**WHAT YOU NEED TO DO:** Report how many lines of the items below contain the word "agent", with case counting. Give only the number.

**WORKING DATA:**
--- start ---

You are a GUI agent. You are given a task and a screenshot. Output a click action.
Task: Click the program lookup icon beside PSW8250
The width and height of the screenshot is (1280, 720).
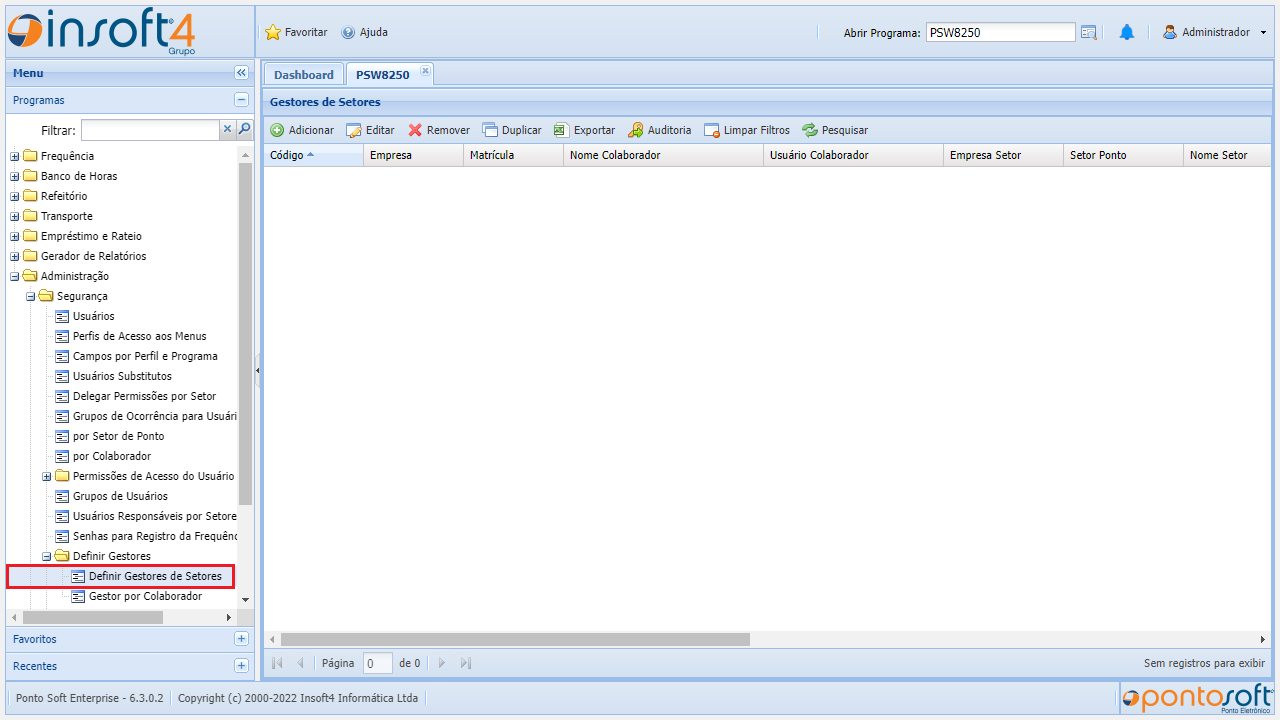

--- end ---
--- start ---

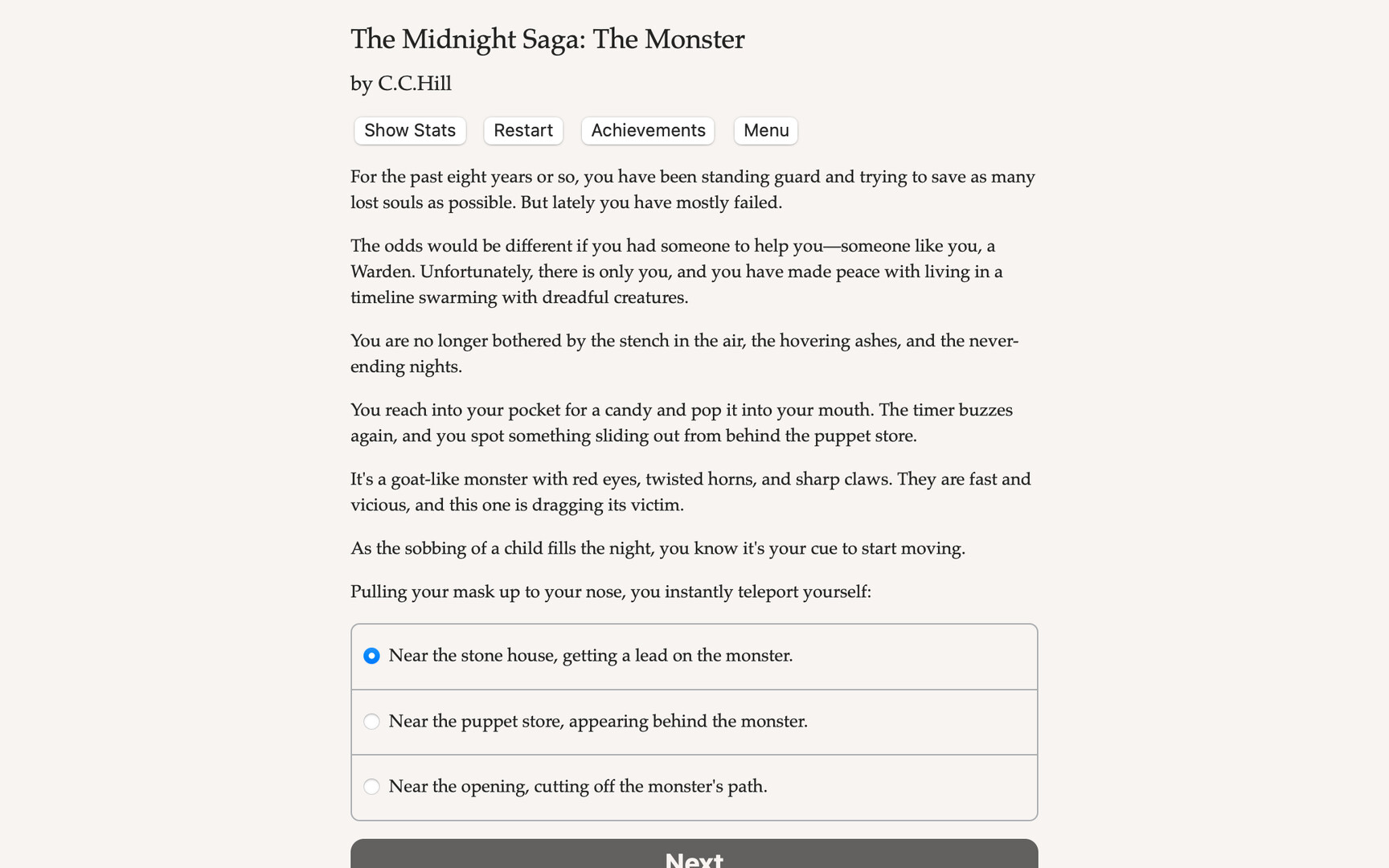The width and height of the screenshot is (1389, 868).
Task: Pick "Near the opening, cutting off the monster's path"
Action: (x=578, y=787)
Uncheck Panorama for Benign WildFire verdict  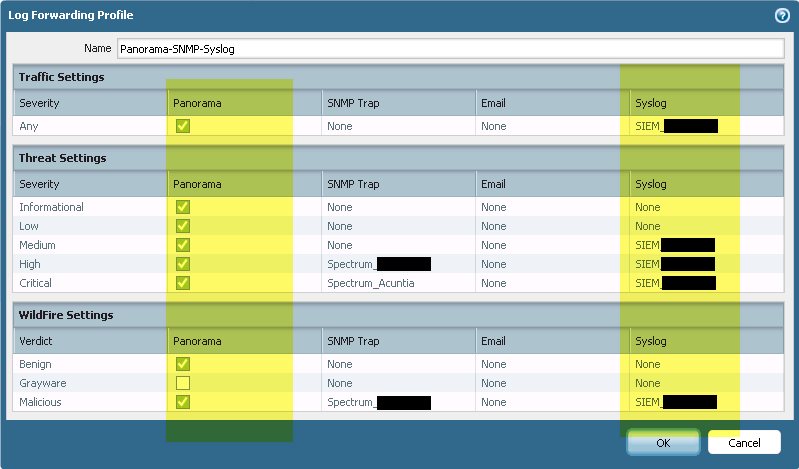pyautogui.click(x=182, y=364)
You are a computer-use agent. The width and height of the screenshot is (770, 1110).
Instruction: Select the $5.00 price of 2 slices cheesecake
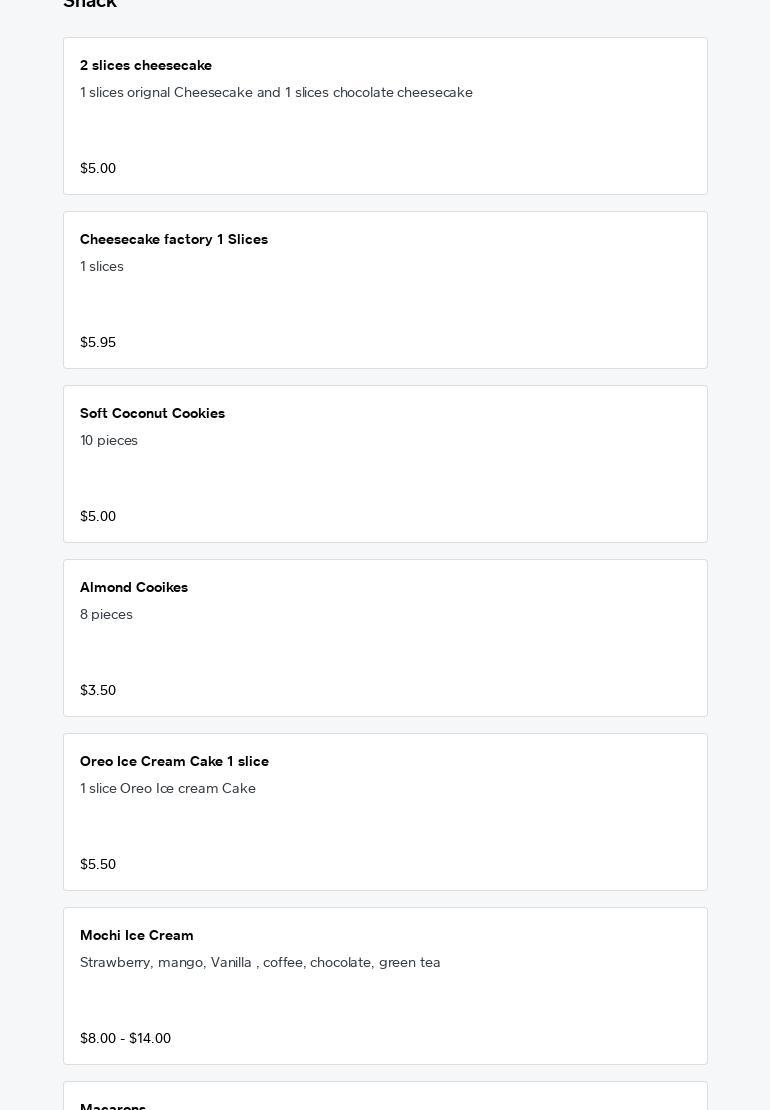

--- end ---

**FULL SOLUTION:** 2